[Stored data]
************

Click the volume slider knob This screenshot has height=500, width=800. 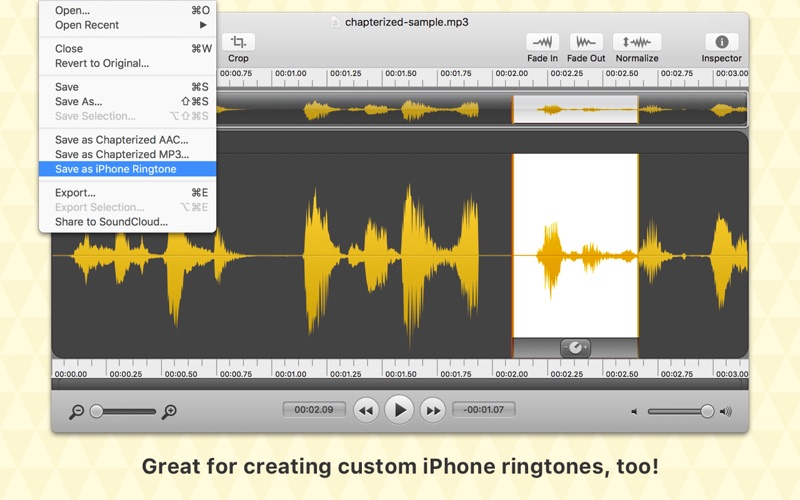pos(707,411)
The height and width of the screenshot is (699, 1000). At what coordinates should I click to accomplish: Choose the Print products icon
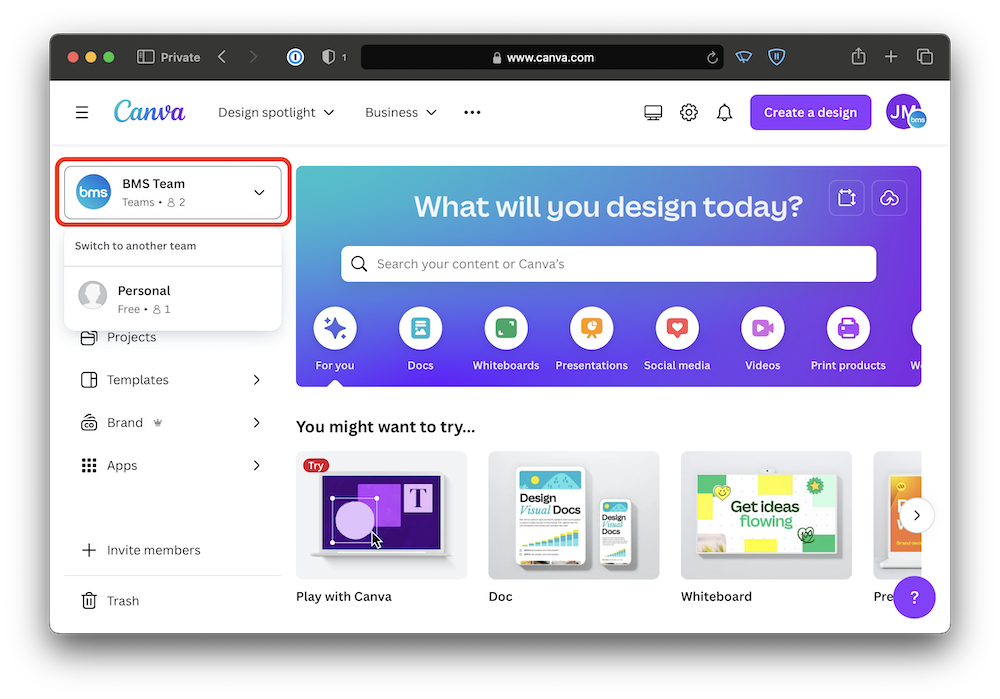pyautogui.click(x=848, y=329)
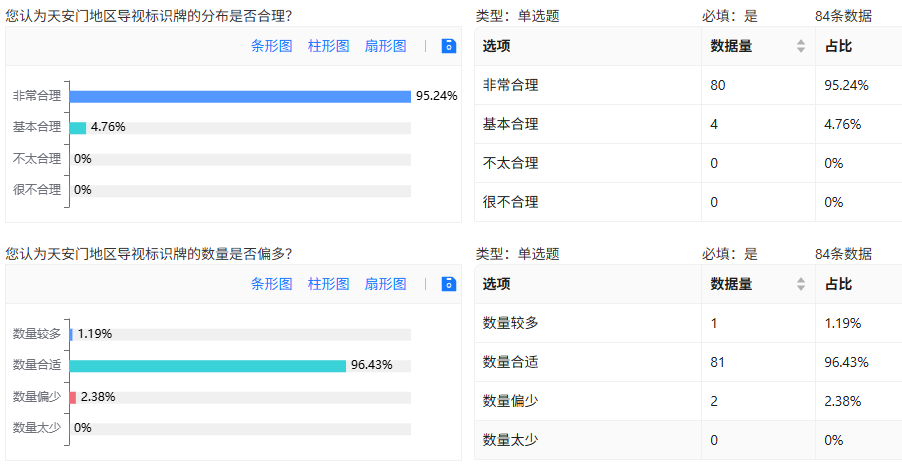Select the 非常合理 row in table
The height and width of the screenshot is (469, 902).
pyautogui.click(x=688, y=85)
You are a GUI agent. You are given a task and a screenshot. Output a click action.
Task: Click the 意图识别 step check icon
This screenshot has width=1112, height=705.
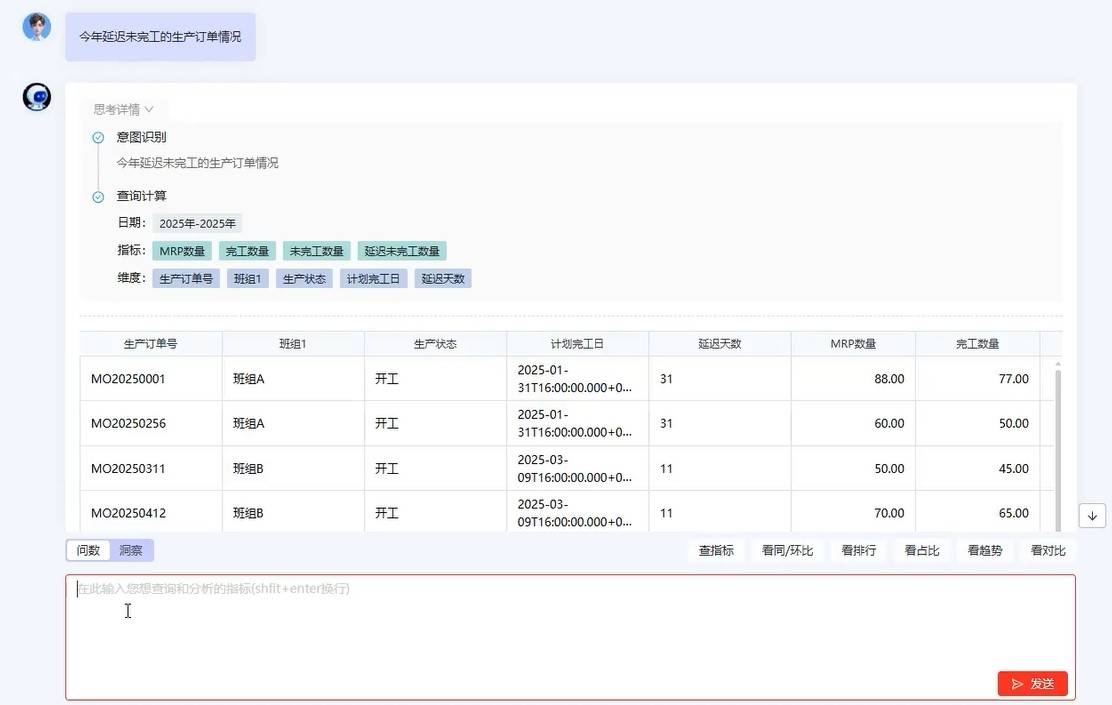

************

The problem
Please render the stretch of the data from the line containing "You are a GUI" through the end as a JSON list of strings, one per line, with blank lines skipped and the pictures left out.

Result of the exercise
[
  "You are a GUI agent. You are given a task and a screenshot. Output a click action.",
  "Task: Click the 意图识别 step check icon",
  "This screenshot has width=1112, height=705."
]